PROVIDED INFORMATION:
--- START ---

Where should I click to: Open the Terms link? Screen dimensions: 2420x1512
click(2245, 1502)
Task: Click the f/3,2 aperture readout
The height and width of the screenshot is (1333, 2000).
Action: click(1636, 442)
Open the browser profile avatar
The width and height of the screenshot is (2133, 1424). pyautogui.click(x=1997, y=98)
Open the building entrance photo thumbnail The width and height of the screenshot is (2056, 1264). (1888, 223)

--- END ---

TASK GOAL: Copy exactly the line containing "Open the browser profile avatar" and every line after it, ending with the last line of the records above.

OUTPUT:
Open the browser profile avatar
The width and height of the screenshot is (2133, 1424). pyautogui.click(x=1997, y=98)
Open the building entrance photo thumbnail The width and height of the screenshot is (2056, 1264). (1888, 223)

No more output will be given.